Face à la crise énergétique, si les multinationales privées incarnent le statu quo, car elles détiennent des intérêts financiers dans l’exploitation des carburants fossiles, les coopératives s’investissent au contraire dans les alternatives en bioénergie.
Julien Boucher est coordonnateur Recherche et développement à la Coopérative de développement régional (CDR) Bas-Saint-Laurent/Côte-Nord, la seule dotée d’un tel service au Québec. Son mandat est de découvrir les nouvelles avenues de développement durable pour les coopératives et les communautés.
L’autonomie énergétique, selon le chercheur, implique en premier lieu une réduction de la consommation, puis une efficacité de l’énergie qui est consommée, et enfin une production avec le potentiel local, qui peut être un potentiel de biomasse, de gras animal, d’huiles végétales, de l’autoproduction etc. «On a une multitude de petites opportunités locales, qui peuvent permettre de combler une partie des besoins locaux, avec une production locale et une consommation locale, en circuit court.»
Le guide Biocarburants ou bioénergies? Vers une solution coopérative, publié en 2011 par le Conseil québécois de la coopération et de la mutualité (CQCM), en partenariat avec la CDR Bas-Saint-Laurent/Côte-Nord, Nature Québec, la Fédération québécoise des coopératives forestières (FQCF) et la Coop Fédérée, fait état des plus récents projets en la matière. On y retrouve autant les stratégies développées par les coopératives forestières et agricoles que des détails sur des projets coopératifs locaux, surtout au Bas-Saint-Laurent.
«La meilleure énergie, c’est celle qu’on ne consomme pas»
Quelle que soit l’alternative en biocarburant, pour produire la plus petite quantité d’énergie nécessaire, il faut d’abord avoir réduit sa consommation, et le potentiel est aussi infini que l’est actuellement le gaspillage d’énergie. M. Boucher cite à ce sujet la récente étude sur une communauté de 300 habitants dans la Minganie, où plus de 45% de la facture globale en énergie est représentée par le carburant. «Cette partie là, c’est celle sur laquelle on peut le plus agir pour essayer de réduire la consommation énergétique des gens.
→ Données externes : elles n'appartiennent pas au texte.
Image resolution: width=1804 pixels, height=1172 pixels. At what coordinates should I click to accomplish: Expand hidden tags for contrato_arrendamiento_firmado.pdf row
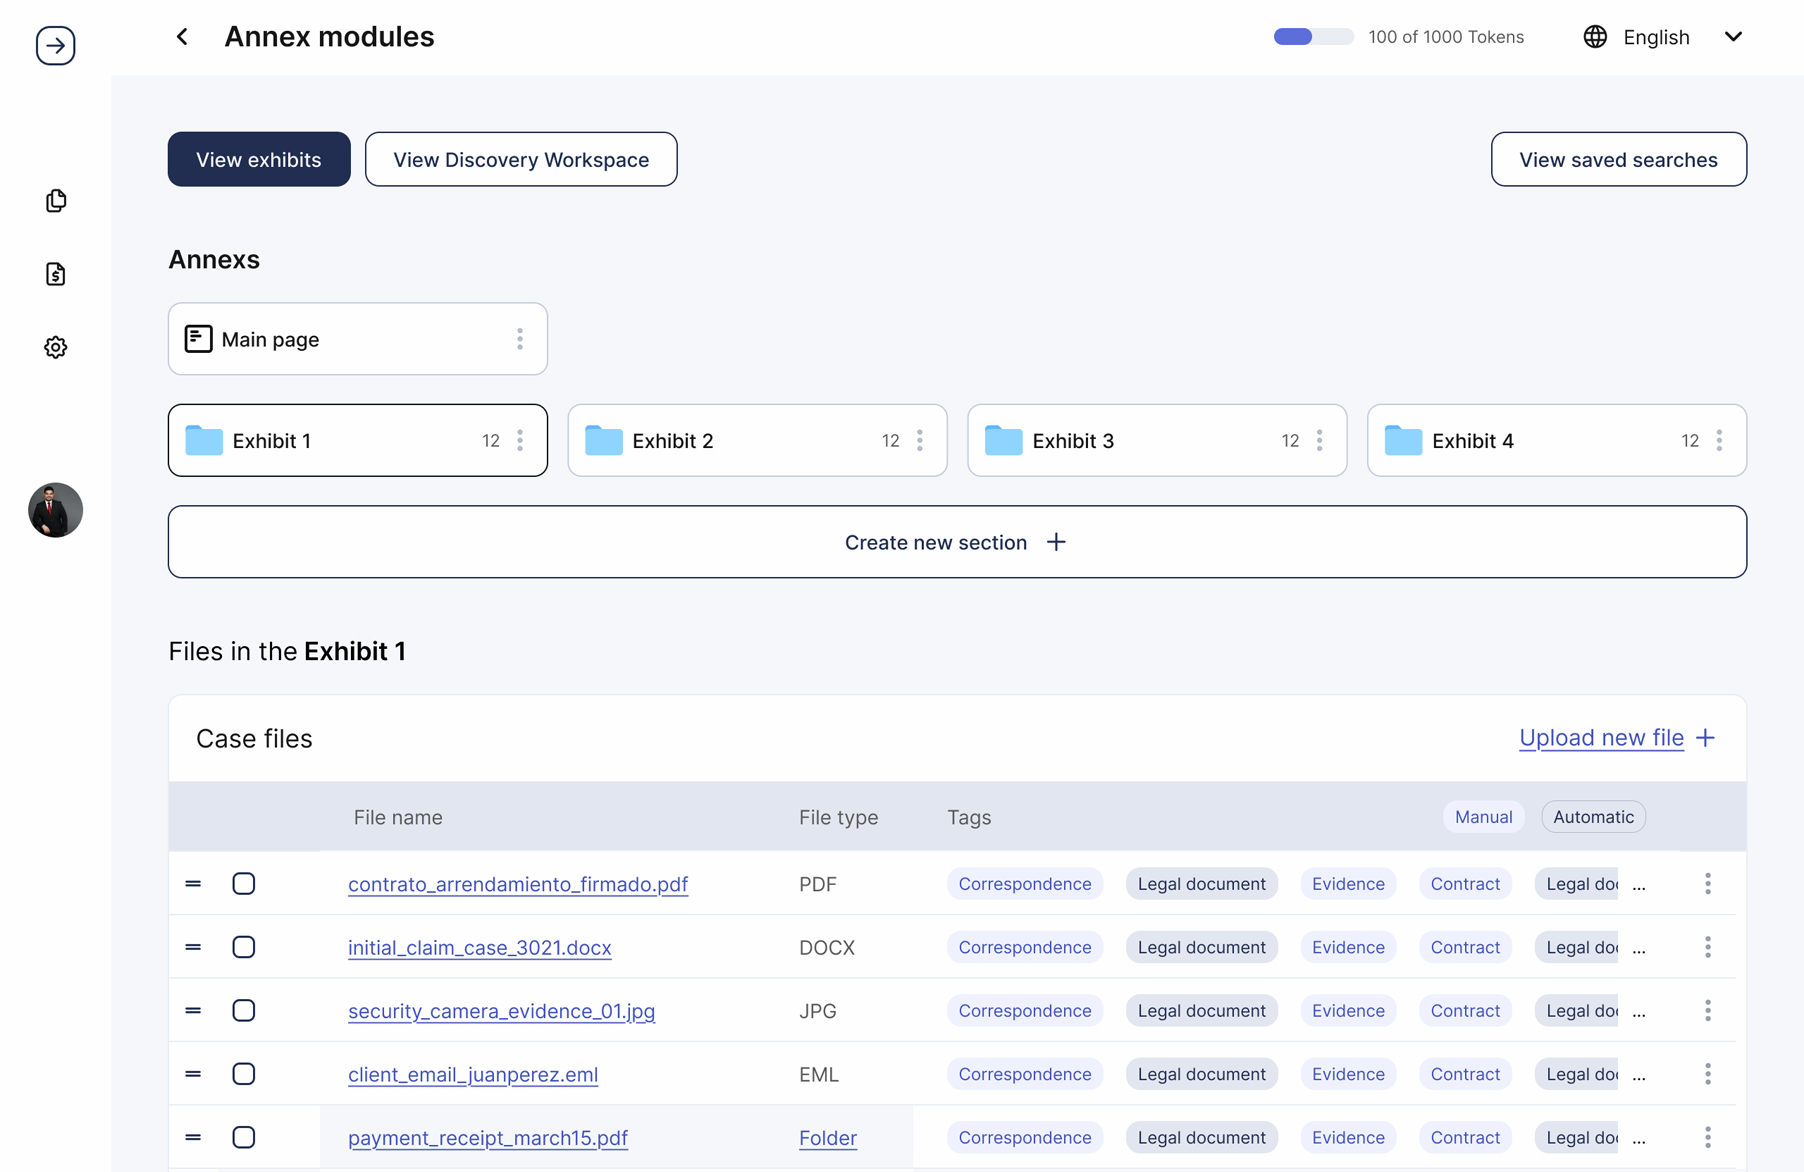1639,885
J’ai un collègue qui a réussi, simplement en appliquant les principes de l’écoconduite automobile, à économiser 47% de carburant, ce qui est non négligeable puisqu’il habitait à une soixantaine de km du bureau.»
Selon M. Boucher, les alternatives en bioénergie sont une voie prometteuse mais complexe, tant au niveau de l’accès à la matière première (collecte de résidus) que de la disponibilité technologique. Ces technologies sont développées pour les grands projets industriels et nécessitent des économies d’échelles importantes.
Le mouvement coopératif, qui représente un secteur financier important au Québec, pourrait être un levier pour surmonter ces obstacles. «Il y a de très belles choses qui sont faites au niveau de la Coop Fédérée, confie M. Boucher avec enthousiasme. Notamment l’utilisation du biodiesel coloré par les agriculteurs, tout comme les politiques d’approvisionnement responsables et de développement durable chez Desjardins. On se place en position d’utilisateur, ou d’intermédiaire, et il y a de très belles choses qui sont aussi à faire du côté de la production pour soutenir les projets locaux et multiplier les projets en circuits courts.»
Les grandes coopératives et fédérations, contrairement aux entreprises privées, peuvent investir avec plus de souplesse dans ces projets, car elles ne sont pas soumises à l’obligation de fournir un rendement de 15% à des actionnaires. Leur mandat est plutôt de répondre aux besoins de leurs membres, incluant les retombées environnementales, économiques et sociales des projets pour les communautés.
Une stratégie d’intercoopération
La CDR Bas-Saint-Laurent/Côte-Nord est en train de mettre en place, avec sept coopératives en énergies renouvelables, la Coopérative de services experts en énergies renouvelables (CoopERE), dont l’objectif est de réunir au sein d’une même structure les promoteurs coopératifs de projets et les membres experts. La nouvelle structure permettra de développer et d’incuber les projets au sein même de CoopERE, et d’y partager l’information à l’interne pour multiplier les projets dans les autres communautés, sans être obligé de refaire et de payer à nouveau les mêmes études.